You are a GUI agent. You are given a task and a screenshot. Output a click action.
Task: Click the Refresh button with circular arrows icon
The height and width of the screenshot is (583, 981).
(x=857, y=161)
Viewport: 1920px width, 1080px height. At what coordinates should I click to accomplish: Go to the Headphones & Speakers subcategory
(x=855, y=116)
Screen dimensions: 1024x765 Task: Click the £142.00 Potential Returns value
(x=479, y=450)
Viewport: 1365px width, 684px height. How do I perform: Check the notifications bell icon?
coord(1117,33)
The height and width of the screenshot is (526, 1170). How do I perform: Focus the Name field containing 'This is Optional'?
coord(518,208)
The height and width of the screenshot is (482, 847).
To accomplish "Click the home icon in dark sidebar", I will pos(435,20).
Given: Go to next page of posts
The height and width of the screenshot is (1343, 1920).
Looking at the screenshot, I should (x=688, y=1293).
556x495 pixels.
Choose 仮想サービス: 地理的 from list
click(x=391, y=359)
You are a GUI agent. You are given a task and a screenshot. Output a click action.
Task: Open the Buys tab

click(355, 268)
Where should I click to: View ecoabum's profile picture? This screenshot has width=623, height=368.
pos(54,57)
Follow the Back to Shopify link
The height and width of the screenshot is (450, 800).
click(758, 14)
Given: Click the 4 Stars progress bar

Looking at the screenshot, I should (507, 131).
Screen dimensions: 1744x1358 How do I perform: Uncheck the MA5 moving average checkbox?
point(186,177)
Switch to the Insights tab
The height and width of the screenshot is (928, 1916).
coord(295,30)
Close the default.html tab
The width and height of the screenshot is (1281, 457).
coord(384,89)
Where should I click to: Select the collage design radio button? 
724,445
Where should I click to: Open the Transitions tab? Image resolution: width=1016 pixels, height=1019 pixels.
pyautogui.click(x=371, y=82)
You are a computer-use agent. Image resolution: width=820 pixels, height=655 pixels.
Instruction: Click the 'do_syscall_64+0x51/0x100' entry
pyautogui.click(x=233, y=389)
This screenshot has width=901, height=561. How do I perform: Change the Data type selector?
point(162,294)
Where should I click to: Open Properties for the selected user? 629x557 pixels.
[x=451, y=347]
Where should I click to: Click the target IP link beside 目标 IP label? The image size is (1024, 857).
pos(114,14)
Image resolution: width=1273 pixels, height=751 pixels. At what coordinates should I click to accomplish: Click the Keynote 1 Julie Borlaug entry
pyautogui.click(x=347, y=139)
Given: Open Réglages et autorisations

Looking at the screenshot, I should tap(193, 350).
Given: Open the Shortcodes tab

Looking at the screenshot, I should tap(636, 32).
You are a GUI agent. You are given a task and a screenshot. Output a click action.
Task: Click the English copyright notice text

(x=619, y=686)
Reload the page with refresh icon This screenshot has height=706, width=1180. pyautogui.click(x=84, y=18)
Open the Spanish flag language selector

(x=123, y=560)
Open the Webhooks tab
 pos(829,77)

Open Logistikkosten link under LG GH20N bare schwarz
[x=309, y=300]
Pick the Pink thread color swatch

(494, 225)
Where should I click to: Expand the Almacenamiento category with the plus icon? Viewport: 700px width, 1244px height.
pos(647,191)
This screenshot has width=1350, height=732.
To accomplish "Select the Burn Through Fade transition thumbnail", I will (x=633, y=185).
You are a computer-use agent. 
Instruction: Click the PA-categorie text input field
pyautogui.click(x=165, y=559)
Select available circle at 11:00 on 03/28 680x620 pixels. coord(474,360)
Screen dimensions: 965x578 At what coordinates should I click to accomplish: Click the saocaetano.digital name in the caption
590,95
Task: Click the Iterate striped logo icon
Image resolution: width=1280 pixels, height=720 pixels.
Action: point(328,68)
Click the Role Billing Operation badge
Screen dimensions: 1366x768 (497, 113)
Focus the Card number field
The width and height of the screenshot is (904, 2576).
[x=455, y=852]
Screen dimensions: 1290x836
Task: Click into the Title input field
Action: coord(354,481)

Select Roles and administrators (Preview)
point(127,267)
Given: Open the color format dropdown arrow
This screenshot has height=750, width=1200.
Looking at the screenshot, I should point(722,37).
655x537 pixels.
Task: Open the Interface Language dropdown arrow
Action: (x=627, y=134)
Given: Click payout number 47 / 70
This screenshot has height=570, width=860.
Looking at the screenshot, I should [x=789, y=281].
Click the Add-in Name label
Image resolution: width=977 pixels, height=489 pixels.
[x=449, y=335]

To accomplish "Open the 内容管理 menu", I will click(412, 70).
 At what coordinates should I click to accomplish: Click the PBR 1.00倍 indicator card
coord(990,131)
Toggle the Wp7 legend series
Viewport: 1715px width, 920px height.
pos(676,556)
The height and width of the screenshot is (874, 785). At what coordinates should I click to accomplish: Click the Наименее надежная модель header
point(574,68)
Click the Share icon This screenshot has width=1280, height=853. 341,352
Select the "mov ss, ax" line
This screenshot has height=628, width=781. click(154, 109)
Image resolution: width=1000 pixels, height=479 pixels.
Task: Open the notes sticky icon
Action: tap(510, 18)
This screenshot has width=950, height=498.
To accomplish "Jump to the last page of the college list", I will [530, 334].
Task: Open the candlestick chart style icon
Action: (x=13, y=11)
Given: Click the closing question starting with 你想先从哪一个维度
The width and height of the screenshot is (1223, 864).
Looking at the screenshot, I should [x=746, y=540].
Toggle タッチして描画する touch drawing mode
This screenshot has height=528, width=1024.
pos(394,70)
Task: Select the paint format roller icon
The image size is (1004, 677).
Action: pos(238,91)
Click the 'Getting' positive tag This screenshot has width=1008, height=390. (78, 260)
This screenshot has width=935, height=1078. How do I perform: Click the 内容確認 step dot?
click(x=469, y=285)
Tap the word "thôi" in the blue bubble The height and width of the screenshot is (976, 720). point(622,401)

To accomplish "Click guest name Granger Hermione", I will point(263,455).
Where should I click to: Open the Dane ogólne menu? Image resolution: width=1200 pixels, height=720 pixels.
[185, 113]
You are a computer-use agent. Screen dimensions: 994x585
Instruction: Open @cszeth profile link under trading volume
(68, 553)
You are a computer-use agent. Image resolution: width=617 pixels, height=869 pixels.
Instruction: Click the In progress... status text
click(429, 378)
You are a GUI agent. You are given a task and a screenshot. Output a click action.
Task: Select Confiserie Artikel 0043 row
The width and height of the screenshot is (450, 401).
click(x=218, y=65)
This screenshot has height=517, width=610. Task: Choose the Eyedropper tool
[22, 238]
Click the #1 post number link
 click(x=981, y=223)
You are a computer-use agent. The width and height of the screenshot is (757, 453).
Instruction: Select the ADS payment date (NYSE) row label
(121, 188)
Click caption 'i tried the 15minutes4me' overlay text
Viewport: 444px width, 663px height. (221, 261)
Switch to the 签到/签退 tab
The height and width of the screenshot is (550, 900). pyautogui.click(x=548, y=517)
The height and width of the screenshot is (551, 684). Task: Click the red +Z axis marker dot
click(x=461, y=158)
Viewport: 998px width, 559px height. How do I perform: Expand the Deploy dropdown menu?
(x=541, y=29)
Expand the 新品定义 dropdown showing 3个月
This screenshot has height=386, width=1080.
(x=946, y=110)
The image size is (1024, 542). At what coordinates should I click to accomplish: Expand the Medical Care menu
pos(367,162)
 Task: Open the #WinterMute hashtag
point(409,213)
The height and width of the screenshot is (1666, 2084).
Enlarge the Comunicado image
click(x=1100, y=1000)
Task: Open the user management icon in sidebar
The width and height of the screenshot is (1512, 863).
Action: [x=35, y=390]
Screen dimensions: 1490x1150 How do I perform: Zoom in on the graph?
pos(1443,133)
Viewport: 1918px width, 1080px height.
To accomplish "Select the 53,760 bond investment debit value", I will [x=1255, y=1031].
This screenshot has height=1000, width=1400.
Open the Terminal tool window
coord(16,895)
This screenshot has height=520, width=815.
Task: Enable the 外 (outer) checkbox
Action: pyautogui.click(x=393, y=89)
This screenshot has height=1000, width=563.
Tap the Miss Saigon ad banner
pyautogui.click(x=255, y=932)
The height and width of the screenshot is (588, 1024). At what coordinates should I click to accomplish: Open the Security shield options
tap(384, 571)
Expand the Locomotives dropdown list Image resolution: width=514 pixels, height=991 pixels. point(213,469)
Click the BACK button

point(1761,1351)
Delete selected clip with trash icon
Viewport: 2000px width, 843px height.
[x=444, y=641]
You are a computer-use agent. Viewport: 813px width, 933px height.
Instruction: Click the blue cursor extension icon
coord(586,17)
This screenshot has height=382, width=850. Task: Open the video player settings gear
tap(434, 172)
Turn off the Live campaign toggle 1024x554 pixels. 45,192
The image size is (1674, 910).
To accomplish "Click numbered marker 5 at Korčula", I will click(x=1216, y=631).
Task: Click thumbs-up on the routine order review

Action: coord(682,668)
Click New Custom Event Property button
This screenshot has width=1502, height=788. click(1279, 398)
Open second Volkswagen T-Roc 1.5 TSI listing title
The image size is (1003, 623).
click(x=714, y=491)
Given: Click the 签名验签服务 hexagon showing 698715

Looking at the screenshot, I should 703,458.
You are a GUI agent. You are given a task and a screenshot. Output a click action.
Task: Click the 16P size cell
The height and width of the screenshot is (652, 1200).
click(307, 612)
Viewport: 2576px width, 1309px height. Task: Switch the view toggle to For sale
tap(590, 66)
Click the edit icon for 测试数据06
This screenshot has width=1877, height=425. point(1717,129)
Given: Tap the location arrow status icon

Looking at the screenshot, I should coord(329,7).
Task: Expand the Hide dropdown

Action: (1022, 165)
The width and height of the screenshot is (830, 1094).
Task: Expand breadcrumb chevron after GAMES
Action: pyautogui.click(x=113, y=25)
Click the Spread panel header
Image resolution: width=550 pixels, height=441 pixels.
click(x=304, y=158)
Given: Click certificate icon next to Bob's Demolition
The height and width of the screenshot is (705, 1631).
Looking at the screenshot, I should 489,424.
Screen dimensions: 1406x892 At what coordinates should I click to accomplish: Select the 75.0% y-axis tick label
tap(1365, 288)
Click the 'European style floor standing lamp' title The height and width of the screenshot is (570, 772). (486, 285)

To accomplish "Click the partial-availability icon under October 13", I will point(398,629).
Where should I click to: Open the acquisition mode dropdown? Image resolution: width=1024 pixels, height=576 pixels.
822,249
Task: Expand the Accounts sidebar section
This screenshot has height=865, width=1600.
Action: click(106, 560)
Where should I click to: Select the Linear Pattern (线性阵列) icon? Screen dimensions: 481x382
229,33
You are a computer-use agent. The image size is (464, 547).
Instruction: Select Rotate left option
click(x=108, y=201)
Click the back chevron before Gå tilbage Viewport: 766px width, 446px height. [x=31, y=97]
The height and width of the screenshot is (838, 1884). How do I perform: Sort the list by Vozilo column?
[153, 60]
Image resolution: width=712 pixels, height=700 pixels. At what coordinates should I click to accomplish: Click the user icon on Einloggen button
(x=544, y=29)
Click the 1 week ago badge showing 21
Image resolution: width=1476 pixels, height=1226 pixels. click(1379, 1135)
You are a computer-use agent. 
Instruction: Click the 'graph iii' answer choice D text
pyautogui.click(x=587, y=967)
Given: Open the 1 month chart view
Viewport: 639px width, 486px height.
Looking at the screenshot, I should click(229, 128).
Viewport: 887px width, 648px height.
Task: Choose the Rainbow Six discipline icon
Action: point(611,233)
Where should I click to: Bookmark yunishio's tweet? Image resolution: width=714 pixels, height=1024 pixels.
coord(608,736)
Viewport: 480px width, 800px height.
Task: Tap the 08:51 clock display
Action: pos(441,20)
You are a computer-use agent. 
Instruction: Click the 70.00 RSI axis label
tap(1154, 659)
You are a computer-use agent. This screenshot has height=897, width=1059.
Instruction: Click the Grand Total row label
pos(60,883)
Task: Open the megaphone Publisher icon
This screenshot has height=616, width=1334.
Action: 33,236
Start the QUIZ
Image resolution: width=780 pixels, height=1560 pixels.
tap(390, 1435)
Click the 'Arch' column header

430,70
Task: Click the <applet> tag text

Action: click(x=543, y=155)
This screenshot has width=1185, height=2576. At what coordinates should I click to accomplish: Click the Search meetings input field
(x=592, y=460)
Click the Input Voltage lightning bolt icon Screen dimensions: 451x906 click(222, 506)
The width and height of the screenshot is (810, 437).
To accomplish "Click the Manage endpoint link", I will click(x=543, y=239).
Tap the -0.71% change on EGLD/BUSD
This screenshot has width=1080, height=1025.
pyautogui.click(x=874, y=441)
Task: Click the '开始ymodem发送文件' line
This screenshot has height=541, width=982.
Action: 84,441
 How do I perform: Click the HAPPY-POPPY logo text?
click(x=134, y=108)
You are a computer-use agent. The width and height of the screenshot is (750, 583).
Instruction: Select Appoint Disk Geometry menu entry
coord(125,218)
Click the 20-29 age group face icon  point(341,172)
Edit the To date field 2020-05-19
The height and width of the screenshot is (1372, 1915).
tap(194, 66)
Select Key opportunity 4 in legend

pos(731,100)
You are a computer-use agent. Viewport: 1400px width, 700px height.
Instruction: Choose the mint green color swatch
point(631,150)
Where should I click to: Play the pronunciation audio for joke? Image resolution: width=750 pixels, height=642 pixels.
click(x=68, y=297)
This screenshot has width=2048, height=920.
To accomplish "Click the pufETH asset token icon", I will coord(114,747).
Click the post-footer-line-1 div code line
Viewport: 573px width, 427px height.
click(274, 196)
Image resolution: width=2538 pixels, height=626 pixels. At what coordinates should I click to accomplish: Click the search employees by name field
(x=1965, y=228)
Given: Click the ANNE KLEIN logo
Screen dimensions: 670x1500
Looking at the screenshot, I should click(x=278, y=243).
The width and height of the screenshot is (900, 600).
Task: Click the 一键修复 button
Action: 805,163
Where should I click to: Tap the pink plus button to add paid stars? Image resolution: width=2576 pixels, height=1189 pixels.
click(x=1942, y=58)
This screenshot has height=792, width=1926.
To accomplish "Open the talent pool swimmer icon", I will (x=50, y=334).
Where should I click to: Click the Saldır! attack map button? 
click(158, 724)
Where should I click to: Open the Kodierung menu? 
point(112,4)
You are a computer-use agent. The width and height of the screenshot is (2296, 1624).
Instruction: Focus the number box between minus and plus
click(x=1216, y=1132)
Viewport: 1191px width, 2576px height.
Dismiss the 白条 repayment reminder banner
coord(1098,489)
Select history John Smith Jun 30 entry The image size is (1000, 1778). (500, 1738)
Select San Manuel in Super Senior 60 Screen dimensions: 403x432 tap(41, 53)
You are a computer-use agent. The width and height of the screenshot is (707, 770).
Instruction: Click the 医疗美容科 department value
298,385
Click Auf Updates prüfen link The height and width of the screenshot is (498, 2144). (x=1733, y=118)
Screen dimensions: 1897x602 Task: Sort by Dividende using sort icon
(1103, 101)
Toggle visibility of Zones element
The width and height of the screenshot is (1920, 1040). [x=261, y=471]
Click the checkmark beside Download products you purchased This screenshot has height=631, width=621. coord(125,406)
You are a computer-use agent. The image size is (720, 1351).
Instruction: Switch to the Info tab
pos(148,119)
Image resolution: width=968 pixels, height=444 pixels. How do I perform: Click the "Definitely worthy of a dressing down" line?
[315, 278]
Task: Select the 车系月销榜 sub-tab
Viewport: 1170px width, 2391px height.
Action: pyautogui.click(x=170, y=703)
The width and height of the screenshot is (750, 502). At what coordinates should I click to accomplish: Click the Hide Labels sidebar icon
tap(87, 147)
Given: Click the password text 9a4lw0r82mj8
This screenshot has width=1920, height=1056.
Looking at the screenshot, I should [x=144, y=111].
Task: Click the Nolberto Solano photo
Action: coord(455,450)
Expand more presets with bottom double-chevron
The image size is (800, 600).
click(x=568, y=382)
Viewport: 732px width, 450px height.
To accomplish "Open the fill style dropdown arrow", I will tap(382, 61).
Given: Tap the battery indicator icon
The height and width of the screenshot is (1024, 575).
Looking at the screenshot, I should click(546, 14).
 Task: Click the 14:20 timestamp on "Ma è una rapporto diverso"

━━━━━━━━

■ WORK REQUEST
Determine which lines above include the word "format", and report those lines in full.

■ RESULT FOR THIS TASK
Given: Open the color format dropdown arrow
Task: Select the paint format roller icon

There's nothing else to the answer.